Hefting rotted stumps in fall clean-up today, I tripped on a surprising strand of rusted barbed wire and tore my pants. What crude past is this, surfacing near my well-trod woodpile path?

Whoever strung this barbed wire is no doubt long since passed from the living.

Here’s the past again  – tangible in my hand and elusive with its story – or so the cliché goes. But this last week, I received an email that explained a great deal of my life, all the way back to my very earliest childhood, that gloaming of early memory. Like a tangled wire that has been straightened and trued, I saw a clear thread of my own life shiningly clear.

And yet, time is a strange thing. Ten years ago, I might not have understand what an illumination these words are; I kept the letter to myself. Someday, perhaps, I’ll pass it along to my own children. In the meantime, I’m likely to snip away at that barbed wire, so no one else trips on that particular debris of the past.

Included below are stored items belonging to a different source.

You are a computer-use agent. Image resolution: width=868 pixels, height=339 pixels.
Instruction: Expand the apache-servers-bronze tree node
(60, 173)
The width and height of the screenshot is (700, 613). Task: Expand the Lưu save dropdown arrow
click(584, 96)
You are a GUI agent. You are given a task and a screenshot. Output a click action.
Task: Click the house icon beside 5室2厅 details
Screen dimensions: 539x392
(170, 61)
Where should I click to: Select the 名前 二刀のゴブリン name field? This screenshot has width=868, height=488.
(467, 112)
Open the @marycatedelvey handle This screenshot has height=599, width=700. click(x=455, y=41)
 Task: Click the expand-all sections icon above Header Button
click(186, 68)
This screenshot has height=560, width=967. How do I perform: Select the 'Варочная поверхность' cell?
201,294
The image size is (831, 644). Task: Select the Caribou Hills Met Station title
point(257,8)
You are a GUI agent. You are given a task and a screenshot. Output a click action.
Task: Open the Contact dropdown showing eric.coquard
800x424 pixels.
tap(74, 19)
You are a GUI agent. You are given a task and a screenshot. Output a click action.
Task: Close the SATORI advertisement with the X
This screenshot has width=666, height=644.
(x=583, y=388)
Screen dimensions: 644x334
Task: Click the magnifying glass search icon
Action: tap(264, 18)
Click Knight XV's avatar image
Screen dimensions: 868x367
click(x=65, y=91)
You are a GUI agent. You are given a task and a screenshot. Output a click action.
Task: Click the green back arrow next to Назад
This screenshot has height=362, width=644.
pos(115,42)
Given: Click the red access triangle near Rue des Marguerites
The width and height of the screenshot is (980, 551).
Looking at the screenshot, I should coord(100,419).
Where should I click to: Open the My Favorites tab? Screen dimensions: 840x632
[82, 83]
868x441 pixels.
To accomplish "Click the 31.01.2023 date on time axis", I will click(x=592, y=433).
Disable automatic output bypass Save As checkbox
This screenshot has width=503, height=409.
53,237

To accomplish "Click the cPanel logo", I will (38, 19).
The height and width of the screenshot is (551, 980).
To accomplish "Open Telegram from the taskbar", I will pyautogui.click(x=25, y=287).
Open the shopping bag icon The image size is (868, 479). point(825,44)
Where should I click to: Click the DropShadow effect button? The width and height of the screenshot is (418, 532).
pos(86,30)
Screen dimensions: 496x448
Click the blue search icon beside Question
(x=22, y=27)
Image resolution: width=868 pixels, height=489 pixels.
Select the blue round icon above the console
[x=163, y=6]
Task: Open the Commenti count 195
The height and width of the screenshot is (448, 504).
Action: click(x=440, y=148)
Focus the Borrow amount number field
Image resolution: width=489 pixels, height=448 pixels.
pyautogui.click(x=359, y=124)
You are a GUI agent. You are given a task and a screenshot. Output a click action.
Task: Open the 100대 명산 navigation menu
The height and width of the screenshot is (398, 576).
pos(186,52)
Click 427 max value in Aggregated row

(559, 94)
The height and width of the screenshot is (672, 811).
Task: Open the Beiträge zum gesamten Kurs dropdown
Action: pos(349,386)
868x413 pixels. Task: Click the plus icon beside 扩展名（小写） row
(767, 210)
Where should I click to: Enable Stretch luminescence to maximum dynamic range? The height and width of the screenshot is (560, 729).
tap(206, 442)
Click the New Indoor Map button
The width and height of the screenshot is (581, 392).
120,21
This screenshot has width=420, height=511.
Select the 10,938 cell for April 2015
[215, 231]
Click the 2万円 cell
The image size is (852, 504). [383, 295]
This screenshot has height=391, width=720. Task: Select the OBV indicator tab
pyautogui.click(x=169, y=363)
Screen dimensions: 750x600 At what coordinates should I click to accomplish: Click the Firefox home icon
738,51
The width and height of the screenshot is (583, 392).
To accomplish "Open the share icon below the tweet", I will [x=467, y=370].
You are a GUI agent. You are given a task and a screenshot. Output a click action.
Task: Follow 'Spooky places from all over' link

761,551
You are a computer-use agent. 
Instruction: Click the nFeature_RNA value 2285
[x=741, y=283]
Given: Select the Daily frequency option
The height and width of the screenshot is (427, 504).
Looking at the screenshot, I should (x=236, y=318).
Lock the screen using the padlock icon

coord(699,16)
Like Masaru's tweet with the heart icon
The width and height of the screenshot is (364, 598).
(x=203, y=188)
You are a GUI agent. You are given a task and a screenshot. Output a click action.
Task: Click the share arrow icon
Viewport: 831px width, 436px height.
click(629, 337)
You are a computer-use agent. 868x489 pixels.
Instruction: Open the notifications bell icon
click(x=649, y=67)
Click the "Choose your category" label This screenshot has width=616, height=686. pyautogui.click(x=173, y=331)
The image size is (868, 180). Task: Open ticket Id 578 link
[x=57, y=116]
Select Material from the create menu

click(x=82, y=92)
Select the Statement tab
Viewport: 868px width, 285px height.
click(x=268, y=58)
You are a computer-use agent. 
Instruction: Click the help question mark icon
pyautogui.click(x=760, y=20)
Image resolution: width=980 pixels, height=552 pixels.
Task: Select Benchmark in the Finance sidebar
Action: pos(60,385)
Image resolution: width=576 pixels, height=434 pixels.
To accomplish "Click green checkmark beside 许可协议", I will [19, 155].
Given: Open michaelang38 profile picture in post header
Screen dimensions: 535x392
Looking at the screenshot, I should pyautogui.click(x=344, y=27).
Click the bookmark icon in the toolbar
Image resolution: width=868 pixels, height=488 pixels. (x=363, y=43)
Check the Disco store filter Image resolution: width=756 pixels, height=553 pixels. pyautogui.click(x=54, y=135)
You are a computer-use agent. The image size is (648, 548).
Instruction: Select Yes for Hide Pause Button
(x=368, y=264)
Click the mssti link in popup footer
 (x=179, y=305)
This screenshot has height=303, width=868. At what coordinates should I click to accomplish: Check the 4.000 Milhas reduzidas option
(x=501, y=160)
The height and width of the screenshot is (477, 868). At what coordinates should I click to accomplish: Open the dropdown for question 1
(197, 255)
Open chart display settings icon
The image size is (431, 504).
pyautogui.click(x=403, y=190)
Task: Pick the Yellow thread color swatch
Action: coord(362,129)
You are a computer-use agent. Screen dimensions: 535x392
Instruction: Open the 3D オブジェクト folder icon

There, in front of us, where a broken row of houses stood between us and the harbour, and where the eye encountered all sorts of stratagems, such as pale-blue and pink underwear cakewalking on a clothesline, or a lady’s bicycle and a striped cat oddly sharing a rudimentary balcony of cast iron, it was most satisfying to make out among the jumbled angles of roofs and walls, a splendid ship’s funnel, showing from behind the clothesline as something in a scrambled picture – Find What the Sailor Has Hidden – that the finder cannot unsee once it has been seen.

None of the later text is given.